UFC on FUEL TV 2、プレリミナリー・ファイトの結果は以下の通り…。
4月14日ストックホルム-UFCに登場以来2連敗と苦しんだ英国のフェザー級ジェイソン・ヤングは大きな重圧の下で土曜日にエリクソン・アリーナで開催されたUFC on FUEL TVで行なわれたエリック・ワイズリーとの一戦を迎えた。もしこの一戦を落とすようなことがあれば、彼はおそらくUFCとの契約を失い、同時に彼にUFCとの契約をもたらしたその才能を披露することに失敗すると言うことになる。

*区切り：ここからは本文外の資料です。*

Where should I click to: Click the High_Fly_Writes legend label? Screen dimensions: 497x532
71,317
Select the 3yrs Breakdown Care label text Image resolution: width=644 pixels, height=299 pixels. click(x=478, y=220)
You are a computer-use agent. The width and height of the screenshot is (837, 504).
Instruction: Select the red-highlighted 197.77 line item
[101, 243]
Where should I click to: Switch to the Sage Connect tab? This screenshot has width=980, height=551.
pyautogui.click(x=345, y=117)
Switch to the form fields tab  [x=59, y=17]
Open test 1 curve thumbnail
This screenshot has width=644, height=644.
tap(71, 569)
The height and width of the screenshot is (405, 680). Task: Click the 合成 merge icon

失うものが大きい中、ヤングはその重圧の下で縮こまってしまうことは無かった。むしろ彼はそのプレッシャーを更なる集中力と絶対に失敗をしないという強い決意を得たように見えた。彼の戦略はきわめて堅実で整然としており、自制を忘れず、不用意に攻め立てることで相手に隙を見せてしまうことが無いようにしっかりと自制をしながらワイズリーを攻略した。

前戦を落としているワイズリーもまたプレッシャーの下でこの試合に臨んだが、すぐに彼は自身の戦略から外れていったように思われた。3ラウンドを通じてヤングはテイクダウン、キック、そして強烈な右のパンチでしっかりとポイントを積み重ねていった。セコンド陣に発破を掛けられたワイズリーは最終ラウンドこそ力強く討って出たがヤングはすぐに彼にペースを落とさせ再び間合いの取り合いをコントロールした。

勝利を確信したヤングは試合の終盤に数発の強打も繰り出したがワイズリーは持ちこたえた。ワイズリーは30-28、29-28、29-28の満場一致の判定で勝利したが、何よりも彼にとってうれしかったことは彼のキャリアの中で決定的な一戦の中で目覚しいスキルと冷静さを披露できたことだった。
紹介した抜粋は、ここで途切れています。